Compressed Computation is (probably) not Computation in Superposition

2026-06-12Machine Learning

Machine Learning
AI summary

The authors examine whether the Compressed Computation (CC) model truly performs multiple computations at once (in superposition). They find that the model’s improved performance comes from an unintended mixing of inputs and labels rather than genuine parallel computation. When this mixing is removed, the performance gains disappear, and the neuron directions focus on parts related to this mixing. A simpler method based on this mixing can mimic the model’s loss pattern but doesn’t fully match its results. Therefore, the authors conclude that the CC model does not accurately represent computation in superposition.

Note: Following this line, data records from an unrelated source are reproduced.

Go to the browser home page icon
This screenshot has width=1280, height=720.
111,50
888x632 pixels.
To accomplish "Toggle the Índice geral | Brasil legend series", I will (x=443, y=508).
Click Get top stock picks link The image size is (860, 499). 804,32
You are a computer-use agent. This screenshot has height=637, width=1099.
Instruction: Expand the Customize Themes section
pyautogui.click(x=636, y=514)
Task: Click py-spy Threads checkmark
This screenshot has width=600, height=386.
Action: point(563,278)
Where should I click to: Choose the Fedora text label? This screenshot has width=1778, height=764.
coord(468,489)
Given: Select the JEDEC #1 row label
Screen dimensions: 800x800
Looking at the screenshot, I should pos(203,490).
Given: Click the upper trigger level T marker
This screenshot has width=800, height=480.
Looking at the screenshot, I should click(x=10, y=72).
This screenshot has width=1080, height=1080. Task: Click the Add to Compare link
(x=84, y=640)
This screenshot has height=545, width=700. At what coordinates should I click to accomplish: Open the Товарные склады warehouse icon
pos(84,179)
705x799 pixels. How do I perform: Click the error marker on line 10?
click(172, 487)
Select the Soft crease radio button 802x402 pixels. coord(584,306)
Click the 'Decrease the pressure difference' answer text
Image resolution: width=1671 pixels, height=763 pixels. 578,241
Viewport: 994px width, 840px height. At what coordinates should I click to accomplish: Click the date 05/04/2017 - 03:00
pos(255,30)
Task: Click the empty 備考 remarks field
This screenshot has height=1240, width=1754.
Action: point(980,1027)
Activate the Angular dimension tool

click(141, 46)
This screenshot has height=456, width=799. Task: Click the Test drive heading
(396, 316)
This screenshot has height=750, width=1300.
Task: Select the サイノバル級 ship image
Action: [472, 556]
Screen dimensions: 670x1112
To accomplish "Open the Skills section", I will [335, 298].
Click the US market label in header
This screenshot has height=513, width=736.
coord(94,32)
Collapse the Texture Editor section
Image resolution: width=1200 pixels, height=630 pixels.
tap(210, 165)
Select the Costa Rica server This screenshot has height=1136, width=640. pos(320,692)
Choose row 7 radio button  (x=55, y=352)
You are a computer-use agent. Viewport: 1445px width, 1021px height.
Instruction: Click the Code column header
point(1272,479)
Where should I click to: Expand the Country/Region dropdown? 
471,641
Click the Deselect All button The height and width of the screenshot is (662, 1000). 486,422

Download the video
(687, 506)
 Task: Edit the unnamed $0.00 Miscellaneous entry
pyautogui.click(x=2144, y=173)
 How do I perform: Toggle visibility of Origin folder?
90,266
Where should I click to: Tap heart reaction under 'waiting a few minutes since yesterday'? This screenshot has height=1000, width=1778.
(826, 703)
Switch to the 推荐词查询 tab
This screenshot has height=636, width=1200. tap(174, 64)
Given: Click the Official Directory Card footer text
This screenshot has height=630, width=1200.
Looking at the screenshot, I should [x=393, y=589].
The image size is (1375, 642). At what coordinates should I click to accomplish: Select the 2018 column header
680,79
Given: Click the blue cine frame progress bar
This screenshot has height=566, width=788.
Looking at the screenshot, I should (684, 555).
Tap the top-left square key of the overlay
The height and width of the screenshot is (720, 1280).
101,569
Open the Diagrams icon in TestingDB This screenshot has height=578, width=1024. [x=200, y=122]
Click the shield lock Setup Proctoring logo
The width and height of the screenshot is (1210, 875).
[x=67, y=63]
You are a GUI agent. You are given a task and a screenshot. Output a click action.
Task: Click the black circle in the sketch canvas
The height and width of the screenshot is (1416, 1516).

Compressed ComputationComputation in SuperpositionReLU FunctionMixing MatrixResidual StreamEigenvaluesSemi-Non-Negative Matrix FactorizationNeural NetworksLoss FunctionNeuron Directions
Authors
Jai Bhagat, Sara Molas-Medina, Giorgi Giglemiani, Stefan Heimersheim
Abstract
We study whether the Compressed Computation (CC) toy model (Braun et al., 2025) is an instance of computation in superposition. The CC model appears to compute 100 ReLU functions with just 50 neurons, achieving a better loss than expected from only representing 50 ReLU functions. We show that the model mixes inputs via its noisy residual stream, corresponding to an unintended mixing matrix in the labels. Splitting the training objective into the ReLU term and the mixing term, we find that performance gains scale with the magnitude of the mixing matrix and vanish when the matrix is removed. The learned neuron directions concentrate in the subspace associated with the top 50 eigenvalues of the mixing matrix, suggesting that the mixing term governs the solution. Finally, a semi-non-negative matrix factorization (SNMF) baseline derived solely from the mixing matrix reproduces the qualitative loss profile and improves on prior baselines, though it does not match the trained model. These results suggest CC is not a suitable toy model of computation in superposition.